[Collected data entries]
____
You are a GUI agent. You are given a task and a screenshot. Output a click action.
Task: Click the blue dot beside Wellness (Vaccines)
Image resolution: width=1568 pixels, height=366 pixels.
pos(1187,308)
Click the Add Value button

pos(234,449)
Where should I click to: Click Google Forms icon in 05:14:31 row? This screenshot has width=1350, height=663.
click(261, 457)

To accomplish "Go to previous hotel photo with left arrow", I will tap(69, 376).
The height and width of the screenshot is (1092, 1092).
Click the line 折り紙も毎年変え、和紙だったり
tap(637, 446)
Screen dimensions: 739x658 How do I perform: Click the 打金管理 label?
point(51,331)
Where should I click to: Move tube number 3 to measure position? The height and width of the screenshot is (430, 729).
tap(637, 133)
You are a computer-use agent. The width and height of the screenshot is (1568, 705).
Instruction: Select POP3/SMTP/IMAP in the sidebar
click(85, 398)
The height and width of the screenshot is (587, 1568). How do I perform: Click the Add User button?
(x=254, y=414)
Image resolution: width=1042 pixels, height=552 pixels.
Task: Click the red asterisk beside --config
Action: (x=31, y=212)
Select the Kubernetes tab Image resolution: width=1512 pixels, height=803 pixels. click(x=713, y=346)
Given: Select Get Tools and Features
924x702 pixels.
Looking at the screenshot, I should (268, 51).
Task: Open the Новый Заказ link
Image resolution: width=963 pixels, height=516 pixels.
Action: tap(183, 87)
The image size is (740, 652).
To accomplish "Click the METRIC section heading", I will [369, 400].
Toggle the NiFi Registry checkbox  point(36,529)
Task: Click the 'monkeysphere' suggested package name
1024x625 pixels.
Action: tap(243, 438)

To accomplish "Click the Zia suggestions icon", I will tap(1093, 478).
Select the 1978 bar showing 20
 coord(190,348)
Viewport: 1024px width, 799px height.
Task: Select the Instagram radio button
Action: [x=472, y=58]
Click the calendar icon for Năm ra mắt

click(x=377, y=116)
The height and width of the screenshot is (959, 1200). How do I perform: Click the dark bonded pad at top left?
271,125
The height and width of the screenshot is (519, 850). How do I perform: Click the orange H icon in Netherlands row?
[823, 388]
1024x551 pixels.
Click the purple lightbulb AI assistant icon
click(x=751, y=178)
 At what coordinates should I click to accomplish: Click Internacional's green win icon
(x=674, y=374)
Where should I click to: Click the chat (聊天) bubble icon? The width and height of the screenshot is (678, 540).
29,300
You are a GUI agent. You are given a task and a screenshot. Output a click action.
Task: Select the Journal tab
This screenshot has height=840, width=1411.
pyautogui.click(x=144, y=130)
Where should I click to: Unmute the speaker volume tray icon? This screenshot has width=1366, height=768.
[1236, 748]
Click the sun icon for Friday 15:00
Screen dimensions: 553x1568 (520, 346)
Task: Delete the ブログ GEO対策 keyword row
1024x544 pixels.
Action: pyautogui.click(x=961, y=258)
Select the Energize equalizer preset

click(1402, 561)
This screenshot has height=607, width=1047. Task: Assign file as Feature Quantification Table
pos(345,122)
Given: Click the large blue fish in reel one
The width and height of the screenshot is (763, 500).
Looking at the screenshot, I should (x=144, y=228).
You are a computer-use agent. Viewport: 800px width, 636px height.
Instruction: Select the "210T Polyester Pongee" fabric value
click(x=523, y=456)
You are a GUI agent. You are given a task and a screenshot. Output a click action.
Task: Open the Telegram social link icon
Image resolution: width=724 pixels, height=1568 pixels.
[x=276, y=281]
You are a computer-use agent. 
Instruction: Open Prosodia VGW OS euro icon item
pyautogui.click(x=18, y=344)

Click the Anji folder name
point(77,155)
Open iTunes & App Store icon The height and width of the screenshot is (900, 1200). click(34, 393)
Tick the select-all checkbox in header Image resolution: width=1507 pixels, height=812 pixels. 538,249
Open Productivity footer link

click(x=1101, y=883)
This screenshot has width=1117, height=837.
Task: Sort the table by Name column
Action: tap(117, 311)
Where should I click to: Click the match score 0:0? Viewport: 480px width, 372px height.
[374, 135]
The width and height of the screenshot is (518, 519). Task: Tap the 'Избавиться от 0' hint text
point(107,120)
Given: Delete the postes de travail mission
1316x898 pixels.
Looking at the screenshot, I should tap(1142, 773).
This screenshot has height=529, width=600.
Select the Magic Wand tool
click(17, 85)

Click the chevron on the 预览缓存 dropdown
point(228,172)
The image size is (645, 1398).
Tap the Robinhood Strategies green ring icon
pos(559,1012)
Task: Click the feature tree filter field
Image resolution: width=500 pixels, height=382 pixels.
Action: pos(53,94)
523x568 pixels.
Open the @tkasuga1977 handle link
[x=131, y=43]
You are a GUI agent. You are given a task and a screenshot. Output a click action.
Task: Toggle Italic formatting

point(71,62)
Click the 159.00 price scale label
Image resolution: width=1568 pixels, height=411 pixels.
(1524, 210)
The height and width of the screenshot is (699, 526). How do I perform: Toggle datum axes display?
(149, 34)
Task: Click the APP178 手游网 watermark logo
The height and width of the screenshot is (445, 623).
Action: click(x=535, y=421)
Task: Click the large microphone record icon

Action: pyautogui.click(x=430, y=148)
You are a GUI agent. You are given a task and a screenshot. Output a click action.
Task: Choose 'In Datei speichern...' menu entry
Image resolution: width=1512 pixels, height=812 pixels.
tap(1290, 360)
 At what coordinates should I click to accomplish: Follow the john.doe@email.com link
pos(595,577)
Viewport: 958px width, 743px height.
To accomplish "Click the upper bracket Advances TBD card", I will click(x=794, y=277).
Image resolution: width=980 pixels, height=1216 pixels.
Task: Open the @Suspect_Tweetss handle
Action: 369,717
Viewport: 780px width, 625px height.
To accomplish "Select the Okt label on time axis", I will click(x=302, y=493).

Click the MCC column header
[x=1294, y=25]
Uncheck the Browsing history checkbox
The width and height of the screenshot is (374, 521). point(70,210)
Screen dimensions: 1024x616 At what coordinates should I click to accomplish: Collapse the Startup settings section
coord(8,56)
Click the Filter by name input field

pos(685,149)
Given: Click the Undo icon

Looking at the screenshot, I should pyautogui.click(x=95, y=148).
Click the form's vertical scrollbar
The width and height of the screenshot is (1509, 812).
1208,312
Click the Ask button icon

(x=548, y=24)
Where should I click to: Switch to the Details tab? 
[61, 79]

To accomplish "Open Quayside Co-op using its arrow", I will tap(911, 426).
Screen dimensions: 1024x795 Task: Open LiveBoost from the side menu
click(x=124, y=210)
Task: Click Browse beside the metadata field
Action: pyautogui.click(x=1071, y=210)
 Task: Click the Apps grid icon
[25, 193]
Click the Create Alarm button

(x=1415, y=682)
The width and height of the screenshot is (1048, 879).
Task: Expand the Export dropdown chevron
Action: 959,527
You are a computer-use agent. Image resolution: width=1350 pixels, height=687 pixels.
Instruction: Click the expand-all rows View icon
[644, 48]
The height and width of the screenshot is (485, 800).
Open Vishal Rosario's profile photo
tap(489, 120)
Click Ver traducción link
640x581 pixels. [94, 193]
____
> YOUR ASSIGNMENT
Repeat the data precisely, reproducing every entry.

> EXERCISE ANSWER
You are a GUI agent. You are given a task and a screenshot. Output a click action.
Task: Click the blue dot beside Wellness (Vaccines)
Image resolution: width=1568 pixels, height=366 pixels.
pos(1187,308)
Click the Add Value button

pos(234,449)
Where should I click to: Click Google Forms icon in 05:14:31 row? This screenshot has width=1350, height=663.
click(261, 457)

To accomplish "Go to previous hotel photo with left arrow", I will tap(69, 376).
The height and width of the screenshot is (1092, 1092).
Click the line 折り紙も毎年変え、和紙だったり
tap(637, 446)
Screen dimensions: 739x658 How do I perform: Click the 打金管理 label?
point(51,331)
Where should I click to: Move tube number 3 to measure position? The height and width of the screenshot is (430, 729).
tap(637, 133)
You are a computer-use agent. The width and height of the screenshot is (1568, 705).
Instruction: Select POP3/SMTP/IMAP in the sidebar
click(85, 398)
The height and width of the screenshot is (587, 1568). How do I perform: Click the Add User button?
(x=254, y=414)
Image resolution: width=1042 pixels, height=552 pixels.
Task: Click the red asterisk beside --config
Action: (x=31, y=212)
Select the Kubernetes tab Image resolution: width=1512 pixels, height=803 pixels. click(x=713, y=346)
Given: Select Get Tools and Features
924x702 pixels.
Looking at the screenshot, I should (268, 51).
Task: Open the Новый Заказ link
Image resolution: width=963 pixels, height=516 pixels.
Action: tap(183, 87)
The image size is (740, 652).
To accomplish "Click the METRIC section heading", I will [369, 400].
Toggle the NiFi Registry checkbox  point(36,529)
Task: Click the 'monkeysphere' suggested package name
1024x625 pixels.
Action: tap(243, 438)

To accomplish "Click the Zia suggestions icon", I will tap(1093, 478).
Select the 1978 bar showing 20
 coord(190,348)
Viewport: 1024px width, 799px height.
Task: Select the Instagram radio button
Action: [x=472, y=58]
Click the calendar icon for Năm ra mắt

click(x=377, y=116)
The height and width of the screenshot is (959, 1200). How do I perform: Click the dark bonded pad at top left?
271,125
The height and width of the screenshot is (519, 850). How do I perform: Click the orange H icon in Netherlands row?
[823, 388]
1024x551 pixels.
Click the purple lightbulb AI assistant icon
click(x=751, y=178)
 At what coordinates should I click to accomplish: Click Internacional's green win icon
(x=674, y=374)
Where should I click to: Click the chat (聊天) bubble icon? The width and height of the screenshot is (678, 540).
29,300
You are a GUI agent. You are given a task and a screenshot. Output a click action.
Task: Select the Journal tab
This screenshot has height=840, width=1411.
pyautogui.click(x=144, y=130)
Where should I click to: Unmute the speaker volume tray icon? This screenshot has width=1366, height=768.
[1236, 748]
Click the sun icon for Friday 15:00
Screen dimensions: 553x1568 (520, 346)
Task: Delete the ブログ GEO対策 keyword row
1024x544 pixels.
Action: pyautogui.click(x=961, y=258)
Select the Energize equalizer preset

click(1402, 561)
This screenshot has height=607, width=1047. Task: Assign file as Feature Quantification Table
pos(345,122)
Given: Click the large blue fish in reel one
The width and height of the screenshot is (763, 500).
Looking at the screenshot, I should (x=144, y=228).
You are a computer-use agent. Viewport: 800px width, 636px height.
Instruction: Select the "210T Polyester Pongee" fabric value
click(x=523, y=456)
You are a GUI agent. You are given a task and a screenshot. Output a click action.
Task: Open the Telegram social link icon
Image resolution: width=724 pixels, height=1568 pixels.
[x=276, y=281]
You are a computer-use agent. 
Instruction: Open Prosodia VGW OS euro icon item
pyautogui.click(x=18, y=344)

Click the Anji folder name
point(77,155)
Open iTunes & App Store icon The height and width of the screenshot is (900, 1200). click(34, 393)
Tick the select-all checkbox in header Image resolution: width=1507 pixels, height=812 pixels. 538,249
Open Productivity footer link

click(x=1101, y=883)
This screenshot has width=1117, height=837.
Task: Sort the table by Name column
Action: tap(117, 311)
Where should I click to: Click the match score 0:0? Viewport: 480px width, 372px height.
[374, 135]
The width and height of the screenshot is (518, 519). Task: Tap the 'Избавиться от 0' hint text
point(107,120)
Given: Delete the postes de travail mission
1316x898 pixels.
Looking at the screenshot, I should tap(1142, 773).
This screenshot has height=529, width=600.
Select the Magic Wand tool
click(17, 85)

Click the chevron on the 预览缓存 dropdown
point(228,172)
The image size is (645, 1398).
Tap the Robinhood Strategies green ring icon
pos(559,1012)
Task: Click the feature tree filter field
Image resolution: width=500 pixels, height=382 pixels.
Action: pos(53,94)
523x568 pixels.
Open the @tkasuga1977 handle link
[x=131, y=43]
You are a GUI agent. You are given a task and a screenshot. Output a click action.
Task: Toggle Italic formatting

point(71,62)
Click the 159.00 price scale label
Image resolution: width=1568 pixels, height=411 pixels.
(1524, 210)
The height and width of the screenshot is (699, 526). How do I perform: Toggle datum axes display?
(149, 34)
Task: Click the APP178 手游网 watermark logo
The height and width of the screenshot is (445, 623).
Action: click(x=535, y=421)
Task: Click the large microphone record icon

Action: pyautogui.click(x=430, y=148)
You are a GUI agent. You are given a task and a screenshot. Output a click action.
Task: Choose 'In Datei speichern...' menu entry
Image resolution: width=1512 pixels, height=812 pixels.
tap(1290, 360)
 At what coordinates should I click to accomplish: Follow the john.doe@email.com link
pos(595,577)
Viewport: 958px width, 743px height.
To accomplish "Click the upper bracket Advances TBD card", I will click(x=794, y=277).
Image resolution: width=980 pixels, height=1216 pixels.
Task: Open the @Suspect_Tweetss handle
Action: 369,717
Viewport: 780px width, 625px height.
To accomplish "Select the Okt label on time axis", I will click(x=302, y=493).

Click the MCC column header
[x=1294, y=25]
Uncheck the Browsing history checkbox
The width and height of the screenshot is (374, 521). point(70,210)
Screen dimensions: 1024x616 At what coordinates should I click to accomplish: Collapse the Startup settings section
coord(8,56)
Click the Filter by name input field

pos(685,149)
Given: Click the Undo icon

Looking at the screenshot, I should pyautogui.click(x=95, y=148).
Click the form's vertical scrollbar
The width and height of the screenshot is (1509, 812).
1208,312
Click the Ask button icon

(x=548, y=24)
Where should I click to: Switch to the Details tab? 
[61, 79]

To accomplish "Open Quayside Co-op using its arrow", I will tap(911, 426).
Screen dimensions: 1024x795 Task: Open LiveBoost from the side menu
click(x=124, y=210)
Task: Click Browse beside the metadata field
Action: pyautogui.click(x=1071, y=210)
 Task: Click the Apps grid icon
[25, 193]
Click the Create Alarm button

(x=1415, y=682)
The width and height of the screenshot is (1048, 879).
Task: Expand the Export dropdown chevron
Action: 959,527
You are a computer-use agent. Image resolution: width=1350 pixels, height=687 pixels.
Instruction: Click the expand-all rows View icon
[644, 48]
The height and width of the screenshot is (485, 800).
Open Vishal Rosario's profile photo
tap(489, 120)
Click Ver traducción link
640x581 pixels. [94, 193]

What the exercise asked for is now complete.